Foreign ministers confirm Hungarian-Slovak alliance
Hungary and Slovakia are not only neighbours but allies, Foreign Minister Péter Szijjártó said on Monday after talks with Miroslav Lajcak, his Slovak counterpart.
“Over the past few years, both countries have worked hard to achieve this reality,” he told a joint press conference in Budapest.
Cooperation between the two countries on issues regarding the future of the European Union is robust, he said, adding that both Hungary and Slovakia have stood up to illegal migration and the introduction of mandatory resettlement quotas.
In the debates over the EU’s 2021-2027 financial cycle, both countries claim that central European nations have a right to EU cohesion funds under the EU treaties, he said.
Currently Slovakia holds the rolling presidency of the Visegrad Group, the closest and most effective alliance within the EU, he said. Despite repeated attempts to break this, cooperation remains close, and in the past few weeks alone V4 members have demonstrated their solidarity many times, he added.
Fast improving Hungary-Slovakia relations are beneficial to ethnic Hungarians in Slovakia and also to ethnic Slovaks in Hungary.
Bilateral trade exceeded 10 billion euros last year and Slovakia is Hungary’s third most important trading partner, Szijjártó said. An economic development programme for southern Slovakia, which is inhabited by many ethnic Hungarians, will be continued and transport links are being developed, with a new public road bridge in Komarom and a high-speed road link in Rajka to be opened next year, he added. Three new bridges will be built across the River Ipoly with the help of EU funding, and the relaunch of two discontinued railway links is being planned, he said.
An honorary consulate will be opened in Nitra (Nyitra) and a vice-consulate in Banska Bystrica (Besztercebánya), also demonstrating that Hungary considers bilateral relations as highly important, he said.
Szijjártó expressed thanks to the Slovak parliament for the declarations they issued in protection of Hungary and Poland against procedures by Brussels, and for legislation stipulating signs to be displayed in Hungarian as well as Slovak at minor railway stations.
Lajcak said
it was “a point of pride” for the Slovak government that ties with Hungary “have never been as good as they are today”.
There are no taboos in bilateral dialogue, which is beneficial both for citizens and for economic cooperation, he said.

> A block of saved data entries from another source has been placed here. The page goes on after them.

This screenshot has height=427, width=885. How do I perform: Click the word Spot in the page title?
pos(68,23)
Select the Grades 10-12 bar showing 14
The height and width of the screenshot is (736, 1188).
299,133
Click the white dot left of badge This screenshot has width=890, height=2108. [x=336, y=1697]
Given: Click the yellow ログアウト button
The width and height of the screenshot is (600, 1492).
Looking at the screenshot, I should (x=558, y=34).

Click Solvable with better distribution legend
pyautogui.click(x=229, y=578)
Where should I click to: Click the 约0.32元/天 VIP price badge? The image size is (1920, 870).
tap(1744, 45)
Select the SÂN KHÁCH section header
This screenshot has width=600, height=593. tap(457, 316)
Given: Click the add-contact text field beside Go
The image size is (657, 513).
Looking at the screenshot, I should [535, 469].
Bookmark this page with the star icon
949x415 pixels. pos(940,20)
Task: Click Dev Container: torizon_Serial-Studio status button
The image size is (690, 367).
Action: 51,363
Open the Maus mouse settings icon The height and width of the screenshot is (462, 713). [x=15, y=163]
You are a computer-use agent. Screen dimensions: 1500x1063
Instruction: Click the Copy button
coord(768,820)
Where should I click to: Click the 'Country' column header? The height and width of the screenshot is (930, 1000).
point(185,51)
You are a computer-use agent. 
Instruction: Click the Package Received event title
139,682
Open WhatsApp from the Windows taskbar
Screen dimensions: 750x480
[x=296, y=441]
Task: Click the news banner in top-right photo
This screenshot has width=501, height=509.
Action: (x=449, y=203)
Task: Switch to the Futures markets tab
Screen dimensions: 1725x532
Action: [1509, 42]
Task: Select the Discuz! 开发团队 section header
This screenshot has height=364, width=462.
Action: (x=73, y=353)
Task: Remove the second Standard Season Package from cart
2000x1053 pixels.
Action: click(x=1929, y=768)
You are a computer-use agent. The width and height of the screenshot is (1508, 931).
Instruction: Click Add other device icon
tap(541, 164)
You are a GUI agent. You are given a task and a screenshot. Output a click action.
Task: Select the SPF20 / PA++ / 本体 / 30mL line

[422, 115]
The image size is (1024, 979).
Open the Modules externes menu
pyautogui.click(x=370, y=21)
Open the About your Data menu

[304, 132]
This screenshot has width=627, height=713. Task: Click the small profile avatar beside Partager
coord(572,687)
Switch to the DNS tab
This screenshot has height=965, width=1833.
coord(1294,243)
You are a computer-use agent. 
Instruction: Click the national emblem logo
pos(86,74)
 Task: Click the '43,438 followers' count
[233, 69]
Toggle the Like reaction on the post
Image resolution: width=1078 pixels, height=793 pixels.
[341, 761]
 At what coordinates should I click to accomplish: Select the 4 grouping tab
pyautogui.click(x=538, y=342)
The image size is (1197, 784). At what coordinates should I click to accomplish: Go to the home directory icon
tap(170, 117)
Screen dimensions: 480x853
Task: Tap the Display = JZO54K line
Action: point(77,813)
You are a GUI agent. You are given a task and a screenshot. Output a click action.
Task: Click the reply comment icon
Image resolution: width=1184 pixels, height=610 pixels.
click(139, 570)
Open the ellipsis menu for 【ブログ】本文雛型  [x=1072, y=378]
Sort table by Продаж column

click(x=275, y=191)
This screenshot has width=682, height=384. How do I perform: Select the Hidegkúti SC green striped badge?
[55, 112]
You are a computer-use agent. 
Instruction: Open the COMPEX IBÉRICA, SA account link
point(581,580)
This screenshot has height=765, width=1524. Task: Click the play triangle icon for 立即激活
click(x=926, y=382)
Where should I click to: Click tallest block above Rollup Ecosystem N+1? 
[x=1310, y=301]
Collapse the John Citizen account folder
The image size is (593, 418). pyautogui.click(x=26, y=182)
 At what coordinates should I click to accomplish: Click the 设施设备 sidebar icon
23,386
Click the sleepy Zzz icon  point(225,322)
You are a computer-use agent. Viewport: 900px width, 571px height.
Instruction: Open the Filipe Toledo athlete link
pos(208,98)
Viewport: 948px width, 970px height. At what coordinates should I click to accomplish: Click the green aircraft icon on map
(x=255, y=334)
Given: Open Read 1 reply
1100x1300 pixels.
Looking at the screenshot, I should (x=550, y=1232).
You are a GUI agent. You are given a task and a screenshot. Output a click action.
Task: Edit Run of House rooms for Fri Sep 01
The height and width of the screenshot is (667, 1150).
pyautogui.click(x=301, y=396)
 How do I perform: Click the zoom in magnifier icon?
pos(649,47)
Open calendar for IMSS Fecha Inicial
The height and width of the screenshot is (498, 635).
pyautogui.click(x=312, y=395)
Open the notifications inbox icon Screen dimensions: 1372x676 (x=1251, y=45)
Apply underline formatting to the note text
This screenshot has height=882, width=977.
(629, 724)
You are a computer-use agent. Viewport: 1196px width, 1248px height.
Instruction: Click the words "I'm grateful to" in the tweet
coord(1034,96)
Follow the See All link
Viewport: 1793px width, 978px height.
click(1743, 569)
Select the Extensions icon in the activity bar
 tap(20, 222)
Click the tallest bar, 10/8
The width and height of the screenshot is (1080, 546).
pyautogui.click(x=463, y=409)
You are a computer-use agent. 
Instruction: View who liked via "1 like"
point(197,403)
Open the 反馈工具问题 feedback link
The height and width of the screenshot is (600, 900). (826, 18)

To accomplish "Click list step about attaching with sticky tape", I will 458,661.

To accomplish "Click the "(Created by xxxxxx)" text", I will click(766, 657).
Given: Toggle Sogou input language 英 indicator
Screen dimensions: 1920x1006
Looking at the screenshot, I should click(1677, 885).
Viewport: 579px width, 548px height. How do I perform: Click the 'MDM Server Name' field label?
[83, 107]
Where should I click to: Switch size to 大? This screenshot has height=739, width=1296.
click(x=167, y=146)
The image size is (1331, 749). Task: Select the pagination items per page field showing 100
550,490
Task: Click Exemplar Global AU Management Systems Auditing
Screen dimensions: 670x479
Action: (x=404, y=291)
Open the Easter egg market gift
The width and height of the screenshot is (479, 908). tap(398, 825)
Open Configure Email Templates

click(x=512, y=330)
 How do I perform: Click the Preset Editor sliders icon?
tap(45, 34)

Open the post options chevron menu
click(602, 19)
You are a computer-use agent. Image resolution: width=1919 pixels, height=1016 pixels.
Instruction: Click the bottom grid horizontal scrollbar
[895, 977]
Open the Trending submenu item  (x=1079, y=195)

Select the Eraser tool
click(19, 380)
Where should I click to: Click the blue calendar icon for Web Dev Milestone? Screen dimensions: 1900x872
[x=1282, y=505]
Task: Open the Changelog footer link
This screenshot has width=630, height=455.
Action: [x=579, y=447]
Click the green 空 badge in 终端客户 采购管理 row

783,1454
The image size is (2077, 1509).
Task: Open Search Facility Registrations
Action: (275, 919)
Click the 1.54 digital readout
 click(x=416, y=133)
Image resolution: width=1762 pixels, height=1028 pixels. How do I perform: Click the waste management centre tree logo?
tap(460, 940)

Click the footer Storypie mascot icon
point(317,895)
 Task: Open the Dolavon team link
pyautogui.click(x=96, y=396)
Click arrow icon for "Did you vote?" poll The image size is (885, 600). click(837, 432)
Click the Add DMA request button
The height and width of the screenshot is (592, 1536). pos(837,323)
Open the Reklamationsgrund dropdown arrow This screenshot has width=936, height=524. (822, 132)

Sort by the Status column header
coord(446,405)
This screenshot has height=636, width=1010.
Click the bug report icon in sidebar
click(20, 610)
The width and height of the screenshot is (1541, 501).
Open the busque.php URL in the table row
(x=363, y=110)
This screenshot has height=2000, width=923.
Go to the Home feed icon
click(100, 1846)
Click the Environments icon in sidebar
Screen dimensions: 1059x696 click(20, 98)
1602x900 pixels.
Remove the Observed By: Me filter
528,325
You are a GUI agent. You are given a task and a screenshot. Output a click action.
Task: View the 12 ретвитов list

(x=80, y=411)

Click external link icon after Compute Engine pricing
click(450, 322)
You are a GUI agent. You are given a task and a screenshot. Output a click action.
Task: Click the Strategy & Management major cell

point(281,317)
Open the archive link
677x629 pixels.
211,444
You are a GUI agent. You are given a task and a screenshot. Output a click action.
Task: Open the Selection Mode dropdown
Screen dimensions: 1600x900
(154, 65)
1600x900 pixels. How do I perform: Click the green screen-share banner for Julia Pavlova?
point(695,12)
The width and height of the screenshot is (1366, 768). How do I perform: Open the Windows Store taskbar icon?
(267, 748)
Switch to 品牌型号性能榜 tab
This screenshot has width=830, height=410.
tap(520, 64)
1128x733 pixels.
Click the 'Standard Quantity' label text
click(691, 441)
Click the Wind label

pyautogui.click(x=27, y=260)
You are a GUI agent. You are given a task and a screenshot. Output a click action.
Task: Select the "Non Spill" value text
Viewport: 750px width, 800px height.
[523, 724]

In response to a question, Szijjártó said “we have an ongoing dispute with Jean-Claude Juncker”, the president of the European Commission, but this is not a new development. Juncker is “implementing the Soros plan” for migration, and the commission has done everything in its power to introduce quotas and exercise pressure on sovereign states to become immigrant countries, he added. US billionaire George Soros and Juncker openly talk about these efforts and “we do the same … not leaving the attacks unmentioned”, Szijjártó said.